Post-Procedural Bivalirudin Infusion at Full or Low Regimen in Patients With Acute Coronary Syndrome

Giuseppe Gargiulo, Greta Carrara, Enrico Frigoli, Sergio Leonardi, Pascal Vranckx, Gianluca Campo, Ferdinando Varbella, Paolo Calabrò, Tiziana Zaro, Davide Bartolini, Carlo Briguori, Giuseppe Andò, Maurizio Ferrario, Ugo Limbruno, Salvatore Colangelo, Paolo Sganzerla, Filippo Russo, Marco Stefano Nazzaro, Giovanni Esposito, Giuseppe Ferrante, Andrea Santarelli, Gennaro Sardella, Stephan Windecker, Marco Valgimigli, Giuseppe Gargiulo, Greta Carrara, Enrico Frigoli, Sergio Leonardi, Pascal Vranckx, Gianluca Campo, Ferdinando Varbella, Paolo Calabrò, Tiziana Zaro, Davide Bartolini, Carlo Briguori, Giuseppe Andò, Maurizio Ferrario, Ugo Limbruno, Salvatore Colangelo, Paolo Sganzerla, Filippo Russo, Marco Stefano Nazzaro, Giovanni Esposito, Giuseppe Ferrante, Andrea Santarelli, Gennaro Sardella, Stephan Windecker, Marco Valgimigli

Abstract

Background: The value of prolonged bivalirudin infusion after percutaneous coronary intervention (PCI) in acute coronary syndrome (ACS) patients with or without ST-segment elevation remains unclear.

Objectives: The purpose of this study was to assess efficacy and safety of a full or low post-PCI bivalirudin regimen in ACS patients with or without ST-segment elevation.
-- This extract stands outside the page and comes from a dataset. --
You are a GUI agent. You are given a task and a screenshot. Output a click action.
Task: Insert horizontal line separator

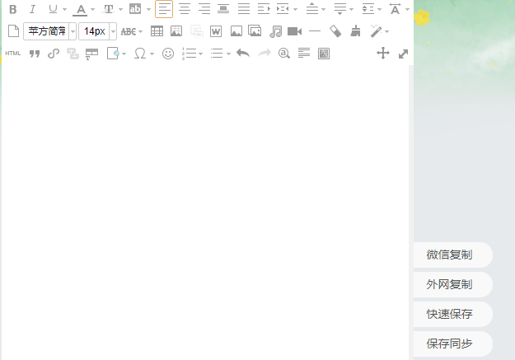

Methods: The MATRIX program assigned bivalirudin to patients without or with a post-PCI infusion at either a full (1.75 mg/kg/h for ≤4 h) or reduced (0.25 mg/kg/h for ≤6 h) regimen at the operator's discretion. The primary endpoint was the 30-day composite of urgent target-vessel revascularization, definite stent thrombosis, or net adverse clinical events (composite of all-cause death, myocardial infarction, or stroke, or major bleeding).

Results: Among 3,610 patients assigned to bivalirudin, 1,799 were randomized to receive and 1,811 not to receive a post-PCI bivalirudin infusion. Post-PCI full bivalirudin was administered in 612 (ST-segment elevation myocardial infarction [STEMI], n = 399; non-ST-segment elevation acute coronary syndromes [NSTE-ACS], n = 213), whereas the low-dose regimen was administered in 1,068 (STEMI, n = 519; NSTE-ACS, n = 549) patients. The primary outcome did not differ in STEMI or NSTE-ACS patients who received or did not receive post-PCI bivalirudin. However, full compared with low bivalirudin regimen remained associated with a significant reduction of the primary endpoint after multivariable (rate ratio: 0.21; 95% CI: 0.12 to 0.35; p < 0.001) or propensity score (rate ratio: 0.16; 95% CI: 0.09 to 0.26; p < 0.001) adjustment. Full post-PCI bivalirudin was associated with improved outcomes consistently across ACS types compared with the no post-PCI infusion or heparin groups.

Conclusions: In ACS patients with or without ST-segment elevation, the primary endpoint did not differ with or without post-PCI bivalirudin infusion but a post-PCI full dose was associated with improved outcomes when compared with no or low-dose post-PCI infusion or heparin (Minimizing Adverse Haemorrhagic Events by TRansradial Access Site and Systemic Implementation of angioX [MATRIX]; NCT01433627).

Keywords: MATRIX; NSTE-ACS; STEMI; acute coronary syndrome; bivalirudin dose; bivalirudin duration.